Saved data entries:
══════════════════════════════

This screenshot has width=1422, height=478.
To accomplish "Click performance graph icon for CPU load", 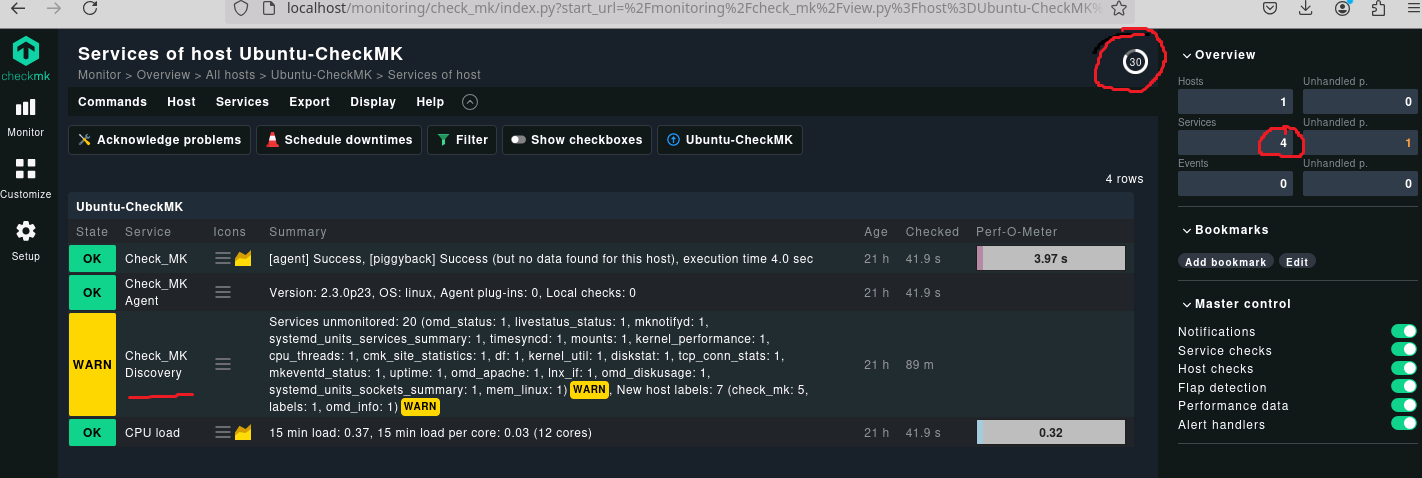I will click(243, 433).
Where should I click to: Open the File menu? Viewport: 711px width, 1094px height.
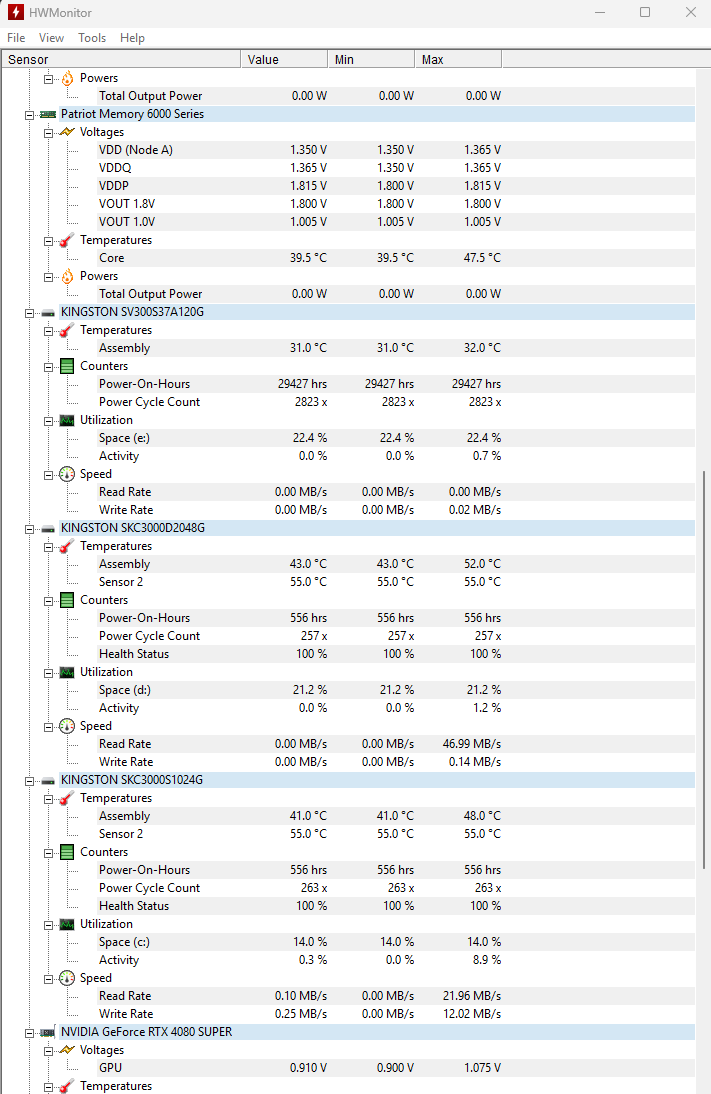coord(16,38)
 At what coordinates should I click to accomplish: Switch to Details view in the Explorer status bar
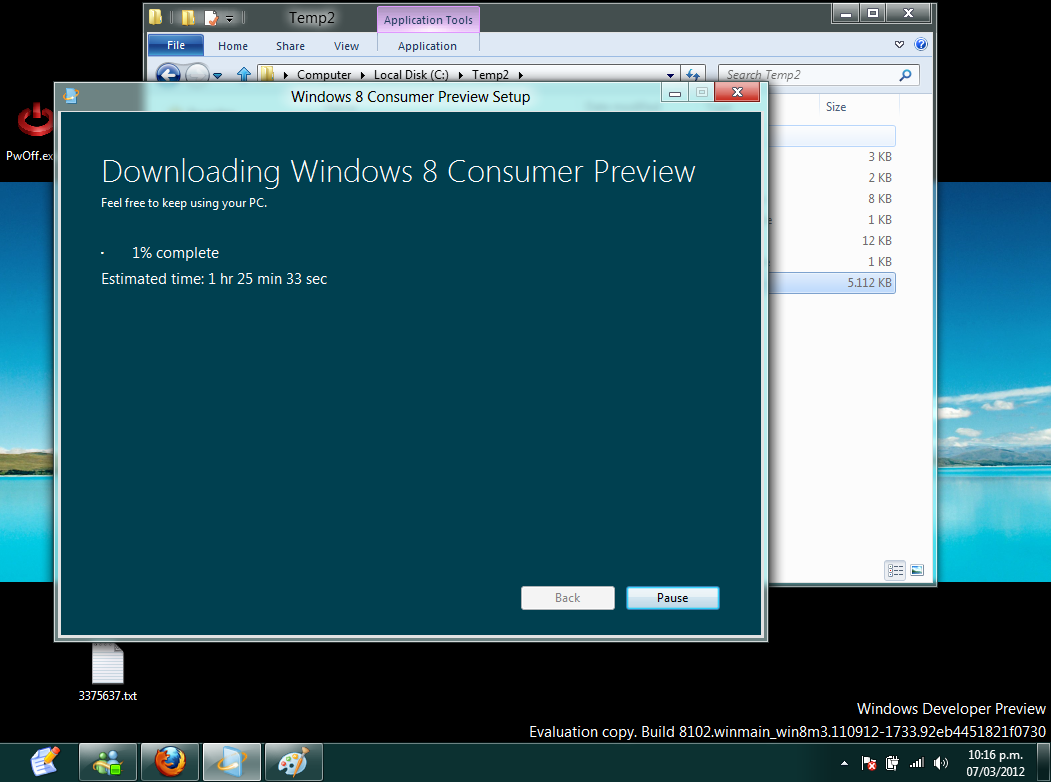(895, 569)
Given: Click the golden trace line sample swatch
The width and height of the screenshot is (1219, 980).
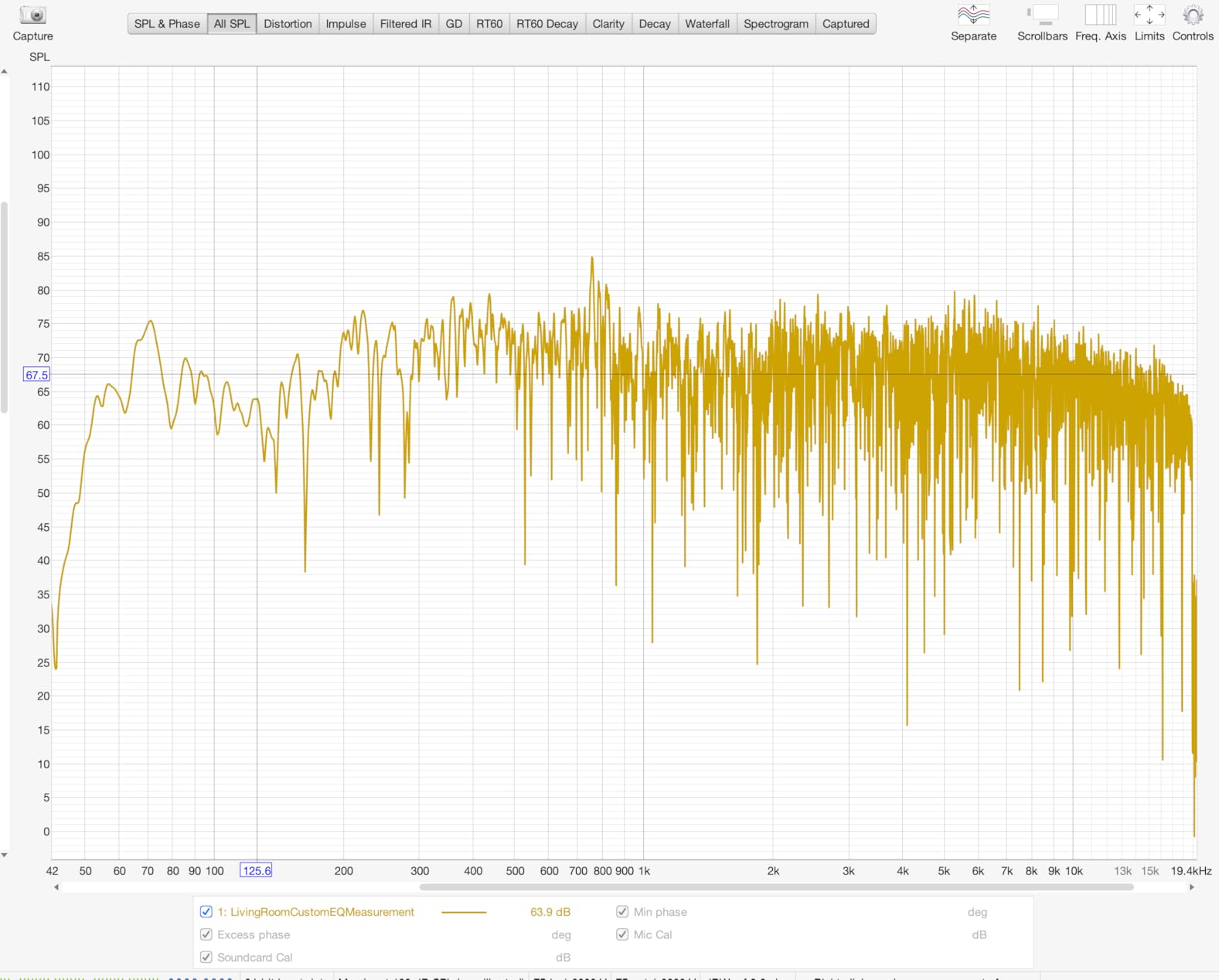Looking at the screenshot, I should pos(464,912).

══════════════════════════════

Exercise directions:
The range to set down runs from the line containing "The width and" through the final line of the data, both ends included; give it exactly and drop the pictures.

Exercise output:
The width and height of the screenshot is (1219, 980).
Looking at the screenshot, I should pos(464,912).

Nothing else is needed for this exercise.